Members of the Singapore public have been targeted by the online advertisements of scammers posing as crypto brokerage services. The victims have been duped out of around $78,000 between September and November of 2018.
Familiar Scam Plagues Singapore Residents
According to a report in domestic news source The Straits Times, Singapore authorities have been made aware of several cases of fraud in relation to a cryptocurrency investment scheme. The scam is stated to have earned its perpetrators around $78,000 between the months of September and November of this year alone.
The platform, which goes unnamed in the report, is advertised online using numerous paid online advertisements posing as articles. They often feature celebrities from Singapore who are wholeheartedly endorsing the service and how lucrative it is. Of course, such scams have been tried before and are reminiscent of those using fake testimonials from the stars of Dragons’ Den and similar formats broadcast in other nations.
The articles direct visitors to other sites through links posted. These pages then encourage those following the hyperlinks to request a call back if they are interested in investing in Bitcoin. They also portray investments in Bitcoin as being incredibly secure, virtually risk free, and essentially a guarantee of future riches.
In a statement mentioned by the news report, the Singapore authorities said that the scheme was being operated from outside of the country and that it was entirely unregulated by its financial regulator, the Monetary Authority of Singapore (MAS).
This exposes investors to even greater risk of being swindled by such scams since they are being operated from outside of the regulator’s legal jurisdiction and legal recourse will be very difficult to initiate.

_ _ _ _ _

● **Exercise instructions**
In the article on the Singapore crypto scam, which financial regulator is named as having no oversight of the scheme? The lines after this come from a different source.

● **Data**
_ _ _ _ _

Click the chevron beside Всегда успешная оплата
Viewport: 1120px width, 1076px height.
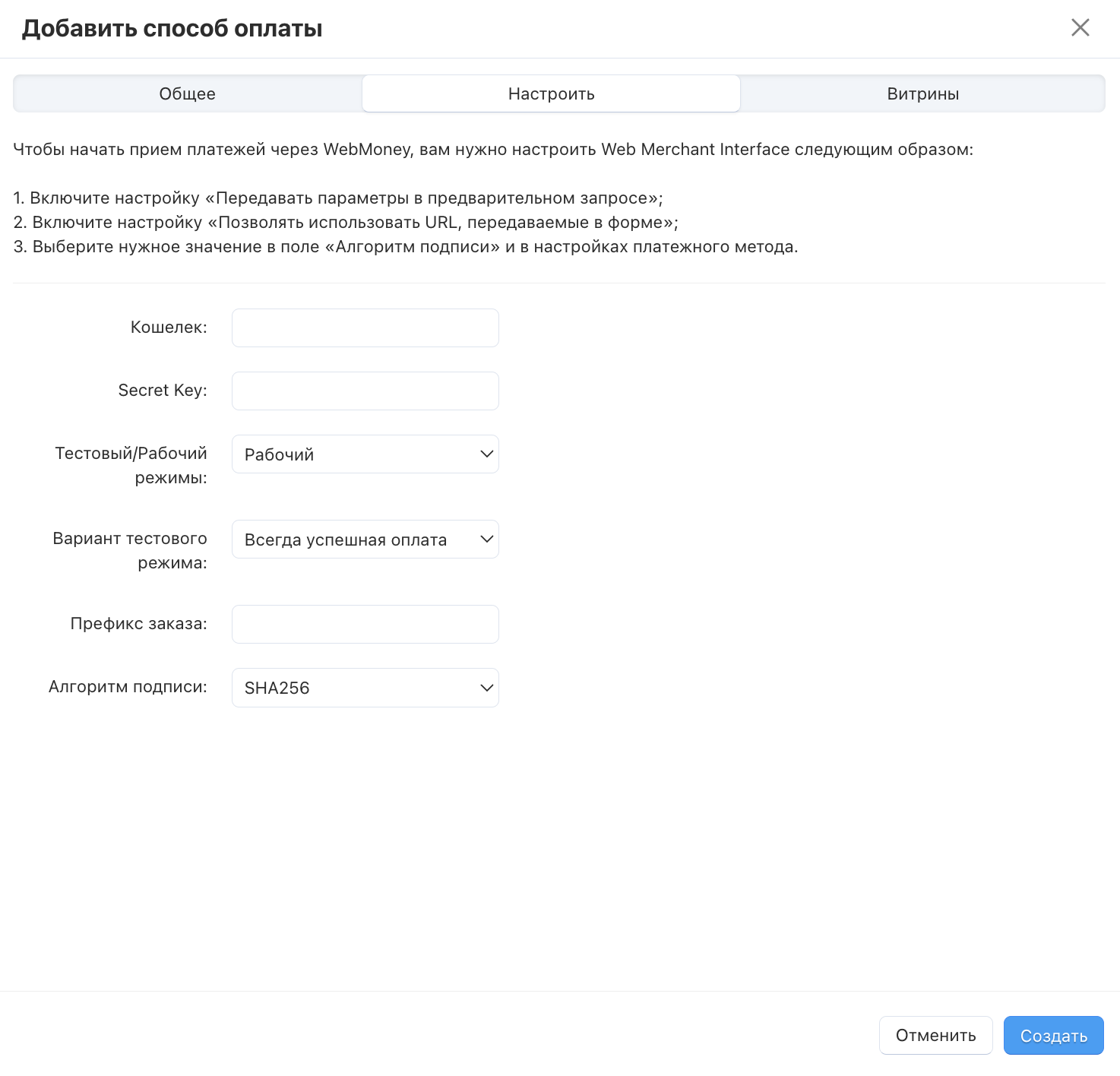tap(486, 540)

_ _ _ _ _

● **Your response**
The Monetary Authority of Singapore (MAS).